3.5 Rule out the influence of released months
Hordes of film analysts, more often than not, tend to believe that movies released in different time of the year, even with close topic or genres, have considerably different possibility to reach a high revenue. One classic argument is that movies released between Halloween and Christmas have a much higher chance to get higher revenue than movie released during spring(March,April). One can easily finds tons of examples.(eg. Frozen vs Monsters University, Spider-Man: No Way Home vs Black Widow)

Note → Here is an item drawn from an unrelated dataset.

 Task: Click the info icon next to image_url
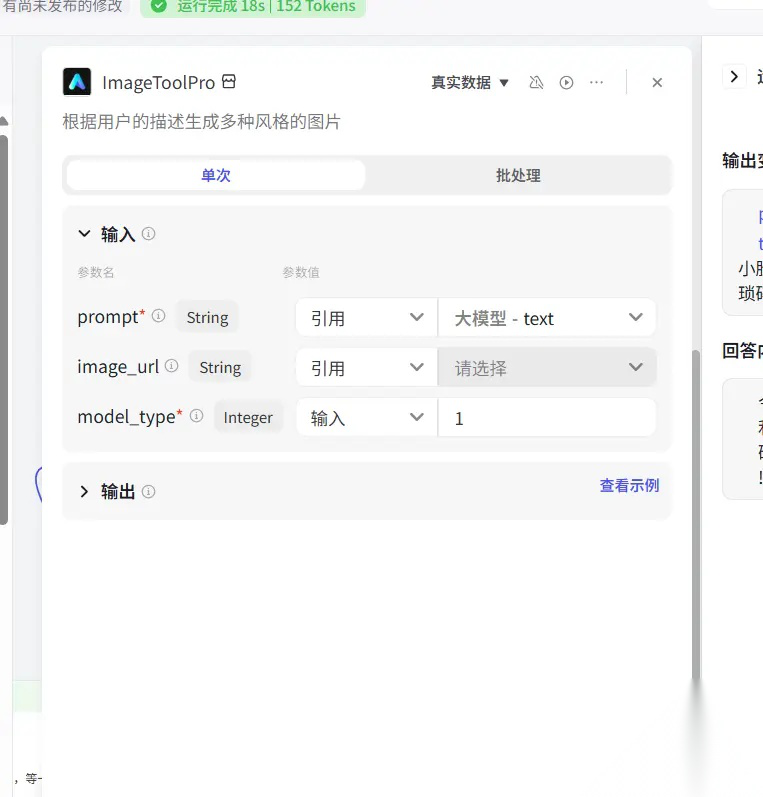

To rule out this potential influence, we also compare the revenue of our selected movie with the average revenue of movies from its genres that are released in the same month of the previous year and the next year. For example, since our selected movie Waist Deep is released in June,2006. We will compare its revenue to movies with the same genre that are released in June,2005 and June,2007. Mind that we also make sure that the blockbusters from previous year and next year in our case are not released in the same month from our selected movie
As we can see from the two figures above, the revenue of our selected movie Waist Deep is lower than the average revenue from same month previous year and next year in most of its genres. We can also notice that the seleted movie always shows only a positive gap in the genre Gangster Film. This might indicate that Waist Deep is a high quality movie in this specific genre, enabling it to overpower of negative influence of the top blockbuster.
Conclusion
For answering the first question, i.e., what do those blockbusters have in their plots, we conduct several analysis on the relationship between key informations in movie plots and movie revenues. We identified several top-selling topics and sets of keywords that the movie plots should include, via group comparison and visualization. We also investigate whether different genres of movies have different dominating topics and keywords, and provide analysis and suggestions on those special genres. Moreover, we correlate the movie revenues with time, and successfully identified some rising stars in topics and keywords, but also outdated ones that filmmakers should avoid.
For answering the second question, namely actor with specialty, we define the range of an actor as the difference of revenues in top-selling movies and low-selling ones, and try to find whether the movie plots of those top-selling and low-selling movies are semantically different. We reuse topics and keywords in part 1 and define topic-sum distance as well as keyword-sum distance to quantify the semantic distance between two groups of movies. We identified actors with specialty using those distance metrics and also discovered certain correlation between the movie semantic distance and the range of actors, indicating that actors in movies with different kinds of plots can either contribute or undermine the movie revenues. Finally, we visualize the words in top-selling topics and keywords as well as low-selling ones, to confirm the validity of our proposed distance metrics between movies.
For the effect of other movies on a movie’s revenue, we analysed the influence of closely-released top blockbusters. The statistical analysis suggests that the impact of top blockbusters are not significant on average. This could be explained by the fact that the qualities of the movies themselves could offsets the influence of top blockbusters. Then we visualized a case with median revenue(medium quality) and it had a lower revenue than the annual average from the same year as well as the monthly averages from previous and next years in all its genres, which indicates that movies with medium quality tend to be affect negatively by closely released top blockbusters.